# [TEXTE]
───

« A
l'origine, le mot persona, c'est le masque porté par les
acteurs dans la tragédie classique. Persona peut aussi
caractériser les différents personnages de la pièce. », dit
Torsten Manns à Ingmar Bergman dans son livre d'entretiens (Le
cinéma selon Bergman, 1970, Editions Seghers). Elisabet Vogler (Liv
Ullmann) est une actrice de tragédie. Elle joue Electre au théâtre.
Mais un jour, elle ne peut plus sortir un seul mot. Le regard
angoissé, elle tourne la tête du public vers les coulisses.
Elisabet doit se reposer, quitter le monde, déclare le médecin de
l'hôpital à Alma (Bibi Anderson), la jeune infirmière qui va
s'occuper d'elle.

───

# [TRAVAIL DEMANDÉ]
1. Condensez sous forme de liste le paragraphe du texte sur Persona qui commence par « A l'origine, le mot persona », sans perdre ses faits essentiels.
2. Relevez dans le texte sur Persona tous les noms propres de personnes et de personnages.
3. Traduisez en anglais cette phrase du texte sur Persona : « Mais un jour, elle ne peut plus sortir un seul mot. »
Le matériel ci-après n'est pas nécessaire.

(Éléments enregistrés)

───

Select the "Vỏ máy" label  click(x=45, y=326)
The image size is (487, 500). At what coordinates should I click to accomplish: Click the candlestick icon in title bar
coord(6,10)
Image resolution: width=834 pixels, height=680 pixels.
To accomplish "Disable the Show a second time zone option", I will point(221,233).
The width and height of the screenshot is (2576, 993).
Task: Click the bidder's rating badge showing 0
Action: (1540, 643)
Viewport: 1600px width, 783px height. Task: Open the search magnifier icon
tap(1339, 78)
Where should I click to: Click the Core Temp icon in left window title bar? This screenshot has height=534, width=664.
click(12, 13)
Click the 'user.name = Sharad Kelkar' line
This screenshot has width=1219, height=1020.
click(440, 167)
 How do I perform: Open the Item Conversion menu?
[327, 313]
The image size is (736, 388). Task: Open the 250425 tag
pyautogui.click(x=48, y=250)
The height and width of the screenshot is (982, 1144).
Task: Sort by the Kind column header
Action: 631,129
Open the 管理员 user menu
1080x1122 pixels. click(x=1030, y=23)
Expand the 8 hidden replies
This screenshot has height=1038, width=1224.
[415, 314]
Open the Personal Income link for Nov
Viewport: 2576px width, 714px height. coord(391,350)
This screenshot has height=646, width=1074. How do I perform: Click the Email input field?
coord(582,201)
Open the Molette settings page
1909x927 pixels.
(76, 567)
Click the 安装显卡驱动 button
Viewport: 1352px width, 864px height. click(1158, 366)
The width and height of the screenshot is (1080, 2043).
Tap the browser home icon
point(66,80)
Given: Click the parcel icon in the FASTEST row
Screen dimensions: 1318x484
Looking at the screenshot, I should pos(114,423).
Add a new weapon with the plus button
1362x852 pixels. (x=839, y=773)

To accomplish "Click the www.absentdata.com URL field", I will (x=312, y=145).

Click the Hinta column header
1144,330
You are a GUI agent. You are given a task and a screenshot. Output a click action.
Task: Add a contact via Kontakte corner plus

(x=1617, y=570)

───

# [RÉPONSES AUX TÂCHES]
1.
- Torsten Manns dit à Ingmar Bergman, dans le livre d'entretiens Le cinéma selon Bergman (1970, Editions Seghers), que persona désigne à l'origine le masque des acteurs de la tragédie classique et peut aussi caractériser les personnages de la pièce.
- Elisabet Vogler (Liv Ullmann), actrice de tragédie, joue Electre au théâtre.
- Un jour, elle ne peut plus prononcer un seul mot et tourne la tête du public vers les coulisses.
- Le médecin de l'hôpital déclare qu'Elisabet doit se reposer et quitter le monde. Il s'adresse à Alma (Bibi Anderson), la jeune infirmière qui va s'occuper d'elle.

2. Torsten Manns, Ingmar Bergman, Elisabet Vogler, Liv Ullmann, Electre, Alma, Bibi Anderson

3. But one day, she can no longer utter a single word.